• _Task description_
Write each line exactly as it stands, from the line containing "Given: Expand the" through the end of the data.

• _Data for this exercise_
────

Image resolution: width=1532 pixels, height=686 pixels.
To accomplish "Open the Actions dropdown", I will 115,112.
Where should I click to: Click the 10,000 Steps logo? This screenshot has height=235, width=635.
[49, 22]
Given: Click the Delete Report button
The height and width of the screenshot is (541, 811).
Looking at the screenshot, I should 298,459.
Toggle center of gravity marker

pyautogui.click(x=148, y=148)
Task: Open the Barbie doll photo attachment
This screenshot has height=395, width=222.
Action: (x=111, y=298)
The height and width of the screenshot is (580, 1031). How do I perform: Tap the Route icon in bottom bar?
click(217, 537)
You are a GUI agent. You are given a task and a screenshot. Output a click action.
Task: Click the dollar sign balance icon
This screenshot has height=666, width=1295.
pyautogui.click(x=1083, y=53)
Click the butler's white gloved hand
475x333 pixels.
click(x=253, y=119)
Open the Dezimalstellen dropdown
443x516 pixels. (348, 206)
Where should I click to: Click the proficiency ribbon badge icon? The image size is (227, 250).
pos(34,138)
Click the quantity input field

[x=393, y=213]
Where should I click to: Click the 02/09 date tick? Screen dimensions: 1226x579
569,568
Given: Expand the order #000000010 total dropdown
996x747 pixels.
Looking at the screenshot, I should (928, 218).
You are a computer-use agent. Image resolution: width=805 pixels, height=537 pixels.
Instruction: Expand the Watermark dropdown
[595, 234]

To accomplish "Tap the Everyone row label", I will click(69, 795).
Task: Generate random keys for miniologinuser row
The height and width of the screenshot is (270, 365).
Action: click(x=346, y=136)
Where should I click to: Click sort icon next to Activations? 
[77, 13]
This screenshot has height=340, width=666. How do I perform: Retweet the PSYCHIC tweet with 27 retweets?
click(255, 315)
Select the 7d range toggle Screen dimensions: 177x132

────

• _Solution to this task_
Given: Expand the order #000000010 total dropdown
996x747 pixels.
Looking at the screenshot, I should (928, 218).
You are a computer-use agent. Image resolution: width=805 pixels, height=537 pixels.
Instruction: Expand the Watermark dropdown
[595, 234]

To accomplish "Tap the Everyone row label", I will click(69, 795).
Task: Generate random keys for miniologinuser row
The height and width of the screenshot is (270, 365).
Action: click(x=346, y=136)
Where should I click to: Click sort icon next to Activations? 
[77, 13]
This screenshot has height=340, width=666. How do I perform: Retweet the PSYCHIC tweet with 27 retweets?
click(255, 315)
Select the 7d range toggle Screen dimensions: 177x132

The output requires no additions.